Hi Guys,
So I want to ahve a large matrix of leds, but in my code I don't want to have to write digitalWrite(pin, HIGH) for every single LED I want on, because I want different combinations f the leds onat any one time, so I was wondering whether there is a better way to do this. I.e cI make like a library or a header file or something that contains all the combinations of pin numbers, each one as a #define or something, and then when I call upon that define, my code sets those pins high? Im not sure exactly how to expalin it because Im not sure whats possible, but lets say I had a 3x3 matrix of leds, and one combo was having 1, 4, 6 and 8 on then could I have a define like:
#define combo1 {1,4,7,8}
and then when I want those led's on, I just pass combo1 to a function that loops through setting those pins of the array high?

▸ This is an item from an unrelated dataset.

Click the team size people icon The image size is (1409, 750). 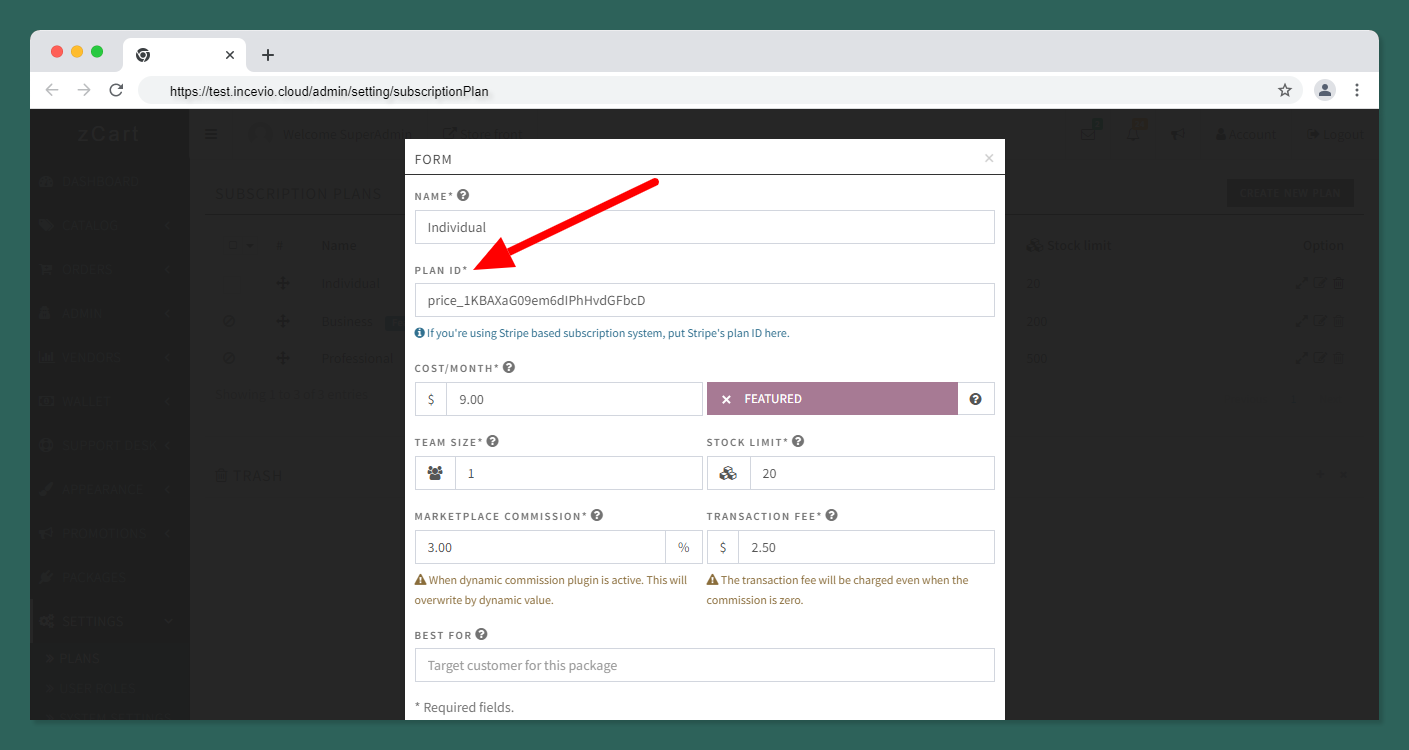pos(435,472)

void func_to_turn_on_leds(int[] pins){
for (int i = 0; i< pins.length; i++){
digitalWrite(pins[i], high);
}
}
Is that how its done?
I get that you could do it with arrays of the combinations but Im not sure how exactly its done with defines/led arrays.
Thanks
Bytes (not words) are already mapped to the pins by the underlying AVR-LIBC. PORTA, PORTB, PORTC, and PORTD are all read writeable and control the pins for their respective ports
Hi Mike,
so got a little more ambitious and Im wondering what to do when I have more than a "byte"s worth of leds. I in fact have 12, so that would fit into 2 bytes, Using binary I can individually select and single led within the first 8 using
void display7(int num){
int mask = 1;
for(int i=0; i<7; i++){
if((mask & sevenCode[num]) == 0) digitalWrite(pins[i], LOW);
else digitalWrite(pins[i], HIGH);
mask = mask << 1;
}
}
I would rather not have to break the line into 2 rows of the matrix, if I could have each row of the matrix having 15 leds, then the algorithm to decide which ones to turn on will be much much simpler.

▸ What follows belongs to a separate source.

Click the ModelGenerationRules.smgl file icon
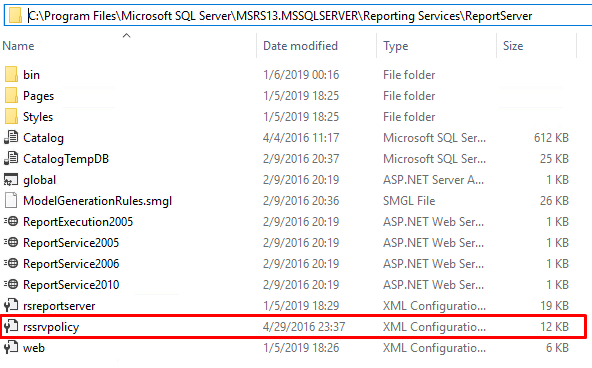 [11, 200]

where pins[] holds the pin numbers in order, and sevenCode[] holds the binary configurations of led's to turn on.
I attempted to change the values stored in sevenCode to hex values because they go up to 15, and changing the limit of the loop in display7 to 15, however nothing after a single bytes worth of leds seems to work - odd behaviour seems to occur for the leds outside of a byte?